The LernFFZ project uses a modified manual industrial truck to record the behavior of drivers in different situations. This is equipped with a variety of sensors such as RGB-D cameras and lidar sensors for environment recognition and detection. It also uses industrial truck-specific information such as steering angle and speed as well as the current position in space. In addition to recording the driving data on the real vehicle, scientists at IPH – Institut für Integrierte Produktion Hannover gGmbH are also creating a digital twin of the industrial truck in a simulation environment. In conjunction with a physical simulator, this enables the flexible recording of synthetic driving data in a laboratory-like environment. A wide variety of situations and tasks can be easily recreated in the simulation environment and presented to the drivers.
The focus is also on specifying and defining suitable interfaces for the sensors used and the input and output devices. This is particularly important for the seamless fusion of synthetic and real data into a common data set. For this purpose, the Robotics Operating System (ROS) is used, which allows a uniform definition of interfaces in the form of a standardized message protocol due to its modularity. The aim is to be able to exchange the digital twin and the real industrial truck with each other at any time.
Transferring knowledge to the automated FFZ
By merging the real and synthetic driving data, a complex data set is created that reflects the expert knowledge and serves as the basis for training an AI model. This AI model will then enable the automated industrial truck to pick up load carriers autonomously. Scientists at the Institute of Transport and Automation Technology (ITA) at Leibniz University Hannover are working on the selection and adaptation of suitable machine learning algorithms.
Possible approaches include supervised learning, such as behavioral cloning, in which a model learns human behavior directly from sample data in order to perform the same actions in a given environment.

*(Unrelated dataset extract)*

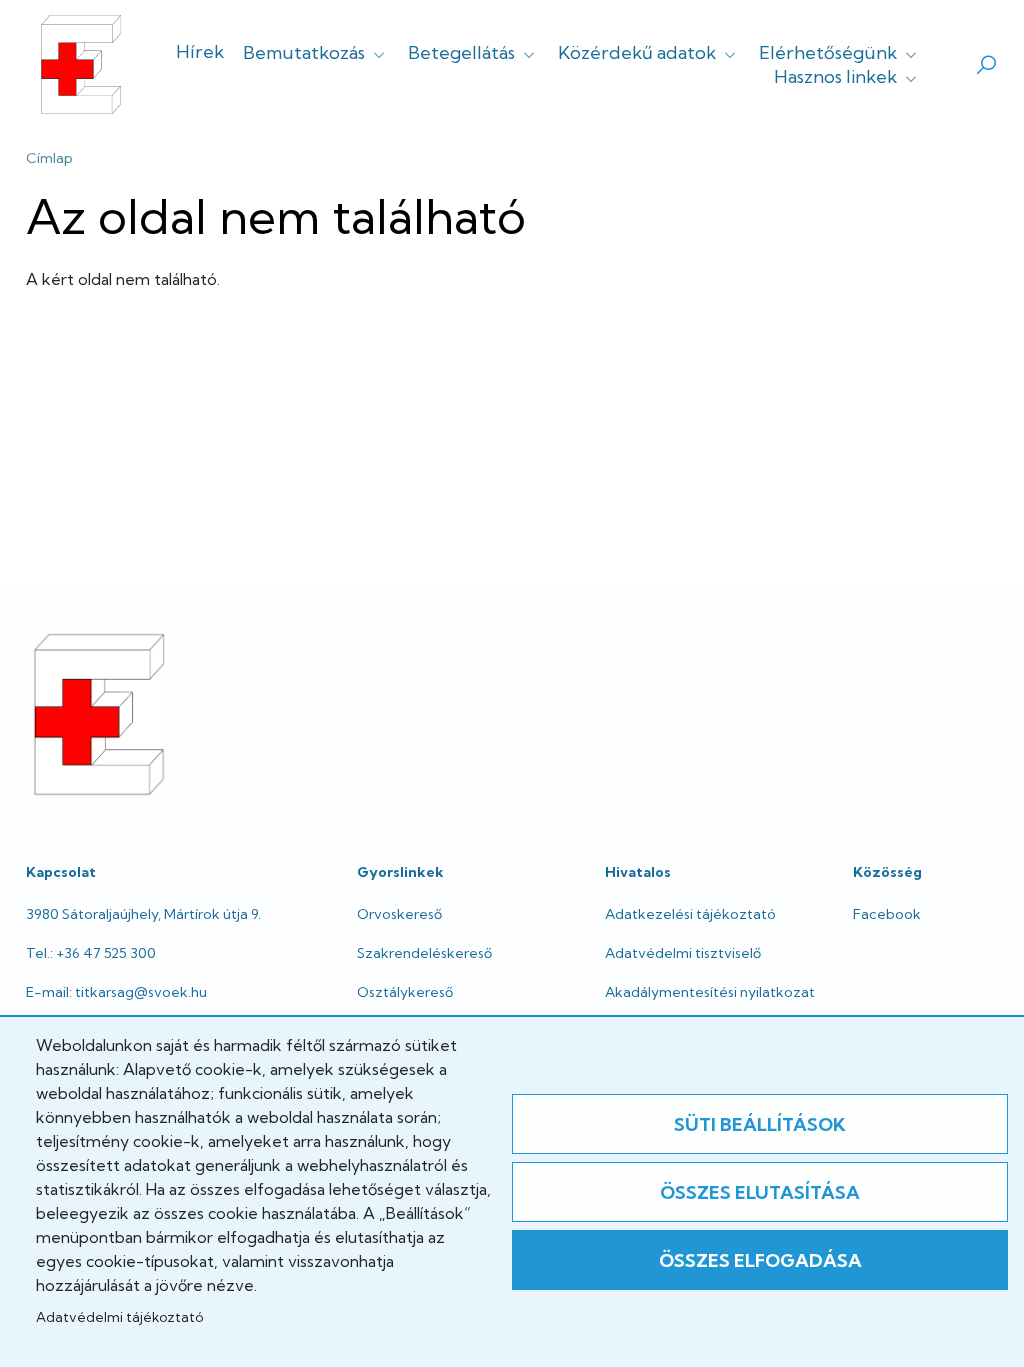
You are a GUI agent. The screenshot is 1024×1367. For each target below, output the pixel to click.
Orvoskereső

Alternatively, methods from reinforcement and imitation learning can be combined to create inverse reinforcement learning. In this case, a reward function is first learned from the recorded example data in order to subsequently learn a rule for the underlying driving task with the help of an agent. From this, the implicit goals of the expert can be modeled and reproduced.

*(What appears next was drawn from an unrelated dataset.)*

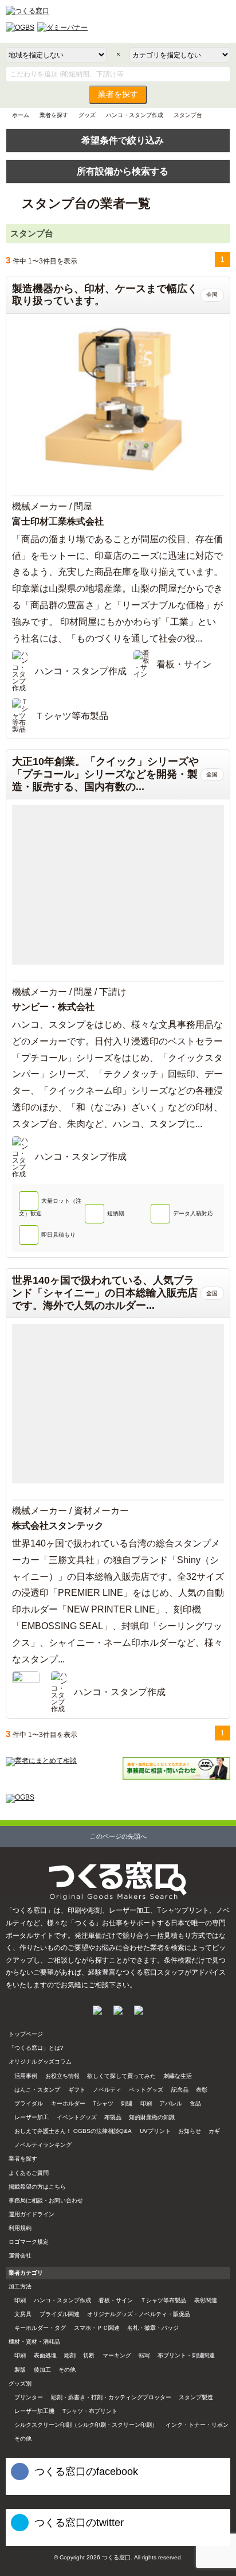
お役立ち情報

In both cases, the digital twin is used in the simulation environment to test and evaluate the trained AI models before they are transferred to the real automated industrial truck. Standardized interfaces make it possible to exchange the application environment (digital twin or real industrial truck) without additional adaptation effort.
In this context, however, the so-called sim-to-real transfer represents a challenge in the LernFFZ project. In this process, this means transferring the AI models that have been pre-trained and evaluated in a simulation environment to the real, physical system.
An important contribution to the shortage of skilled workers
In the LernFFZ project, scientists from the ITA and IPH are conducting research together with numerous industrial companies, including Still GmbH and software developer 3++.
The chosen approach of mapping the expert knowledge of qualified industrial truck operators in a model enables automated industrial trucks to solve even complex processes independently. This directly counteracts the constantly growing shortage of skilled workers. In addition, this approach enables automated industrial trucks to learn human behavior in safety-critical situations as well as picking tasks.